Le prime occasioni in cui Jake vede Vicky sono delle vere e proprie visioni: Scorsese ricorre di nuovo al ralenti, ma ogni dettaglio è curato con attenzione, cosicché la ragazza appare sfolgorante, con un incedere sensuale e una classe infinita, che trova nell'acconciatura con retina degna di una dama del Rinascimento il suo punto più alto. Così come il momento delle presentazioni, che avviene tra l'imbarazzo di entrambi e con una rete di recinzione - quella della piscina in cui è la ragazza - che li divide.

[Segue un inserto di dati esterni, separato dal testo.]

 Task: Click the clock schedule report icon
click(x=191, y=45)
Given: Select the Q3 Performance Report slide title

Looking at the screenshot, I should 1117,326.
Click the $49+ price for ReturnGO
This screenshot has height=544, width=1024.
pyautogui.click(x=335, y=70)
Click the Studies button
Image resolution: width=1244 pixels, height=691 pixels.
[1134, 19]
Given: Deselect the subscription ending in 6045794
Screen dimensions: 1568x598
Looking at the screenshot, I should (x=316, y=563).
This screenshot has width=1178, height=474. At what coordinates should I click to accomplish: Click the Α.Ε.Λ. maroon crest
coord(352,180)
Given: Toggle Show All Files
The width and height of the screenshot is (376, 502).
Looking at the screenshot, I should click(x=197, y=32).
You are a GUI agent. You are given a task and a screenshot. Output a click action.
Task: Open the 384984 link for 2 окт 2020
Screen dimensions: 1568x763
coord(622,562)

A contrastare con tutta questa bellezza, la gelosia, il razzismo, l'ignoranza e la violenza, solo alcuni degli elementi che delineano il contesto sociale e culturale in cui si muovono i personaggi. A Joey spetta l'accesso di rabbia esplosiva, tipico di altre sue famose interpretazioni (su tutte l'omicidio del giovane Spider in Quei bravi ragazzi, 1990 - vedi). Anche questa è una delle scene importanti del film: l'aria è tesa, Salvo è carino con Vicky in una serata al Copacabana in cui Jake non c'è. Joey, fino ad allora sempre rispettoso del gruppo di italiani poco rispettabili, impazzisce di gelosia improvvisamente e si avventa su Salvo colpendolo ripetutamente e in tutti i modi, persino chiudendo parte del suo corpo tra sportello e scocca dell'auto. 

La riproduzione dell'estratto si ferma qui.